RESPOnD project meeting in Slovenia
RESPOnD-Projektpartner treffen sich im Vipava-Tal zum zweiten Konsortialtreffen
Am 2. und 3. April 2025 waren die Universität Nova Gorica (Slowenien) und die regionale Entwicklungsagentur ROD Ajdovščina Gastgeber des zweiten Partnertreffens des Interreg-Alpenraumprojekts „RESPOnD - Climate Resilient Alpine Wine Orchards“ im malerischen Vipava-Tal, im Westen Sloweniens.
Vertreter aller Projektpartner, darunter Forschungseinrichtungen, regionale Entwicklungsagenturen, Naturparks und Handelskammern, trafen sich im historischen Herrenhaus Lanthieri - Sitz der Universität und Herzstück der Schule für Weinbau und Önologie - zu zwei produktiven Tagen mit Diskussionen, Ortsbesichtigungen und Stakeholer-Interaktionen.
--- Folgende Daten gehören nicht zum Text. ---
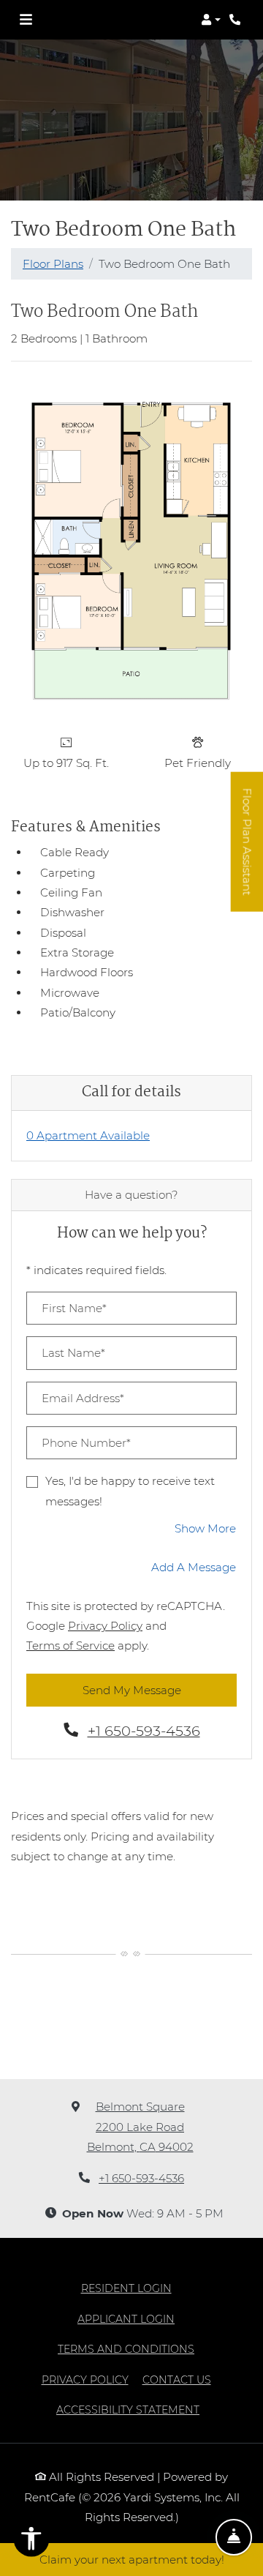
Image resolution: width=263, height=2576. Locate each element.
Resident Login (126, 2288)
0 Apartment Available (88, 1135)
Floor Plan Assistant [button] (247, 849)
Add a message (193, 1567)
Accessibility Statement (127, 2409)
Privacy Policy (105, 1625)
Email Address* (83, 1398)
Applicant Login (126, 2319)
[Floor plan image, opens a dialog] (131, 550)
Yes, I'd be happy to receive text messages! (130, 1491)
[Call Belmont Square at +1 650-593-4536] (236, 20)
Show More (206, 1528)
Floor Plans (53, 264)
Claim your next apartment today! (131, 2559)
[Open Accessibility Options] (31, 2541)
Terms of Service (70, 1645)
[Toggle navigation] (26, 20)
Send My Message (132, 1690)
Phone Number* (86, 1443)
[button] (210, 20)
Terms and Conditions (126, 2349)
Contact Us (176, 2379)
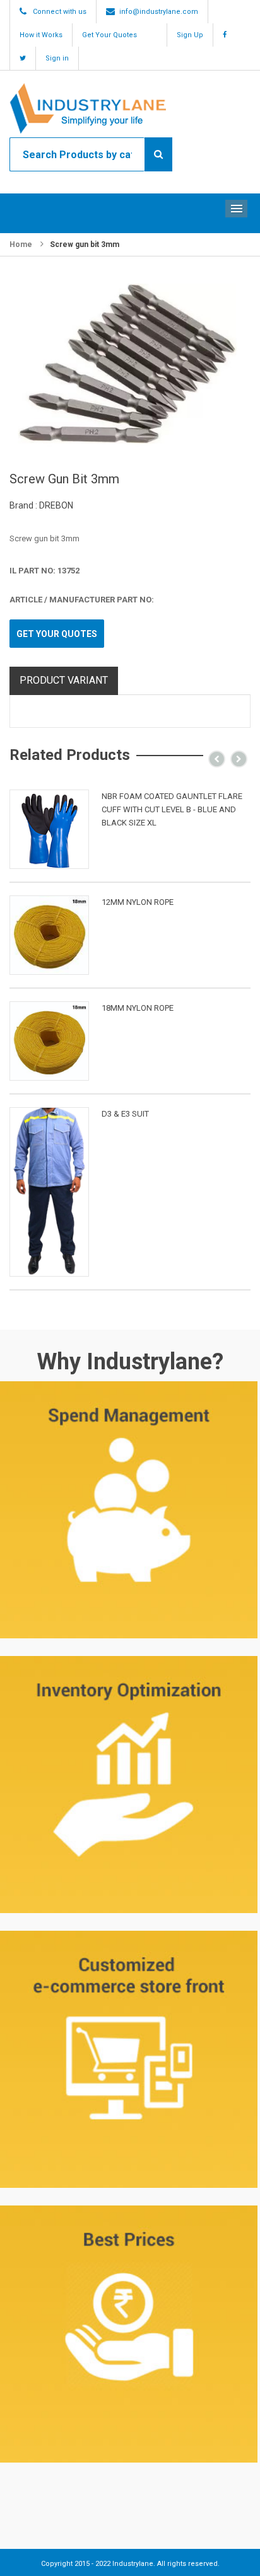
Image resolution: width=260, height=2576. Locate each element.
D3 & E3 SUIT (125, 1113)
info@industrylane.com (158, 12)
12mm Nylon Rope (138, 902)
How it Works (41, 35)
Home (20, 244)
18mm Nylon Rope (138, 1008)
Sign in (57, 58)
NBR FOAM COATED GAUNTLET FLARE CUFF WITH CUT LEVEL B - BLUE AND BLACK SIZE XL (172, 809)
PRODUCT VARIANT (64, 680)
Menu (236, 208)
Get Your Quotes (109, 35)
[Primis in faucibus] (49, 829)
Im Mittelpunkt des Treffens standen der Austausch und die Vertiefung von Kenntnissen über Schlüsselthemen wie alpine Weinbaugebiete, ökosystembasierte Anpassungen und Living-Lab-Ansätze. Die Partner nahmen an einem gemeinsamen Workshop zur Entwicklung der Pilotgebiete teil und konzentrierten sich auf den Aufbau lokaler Resilienzstrategien.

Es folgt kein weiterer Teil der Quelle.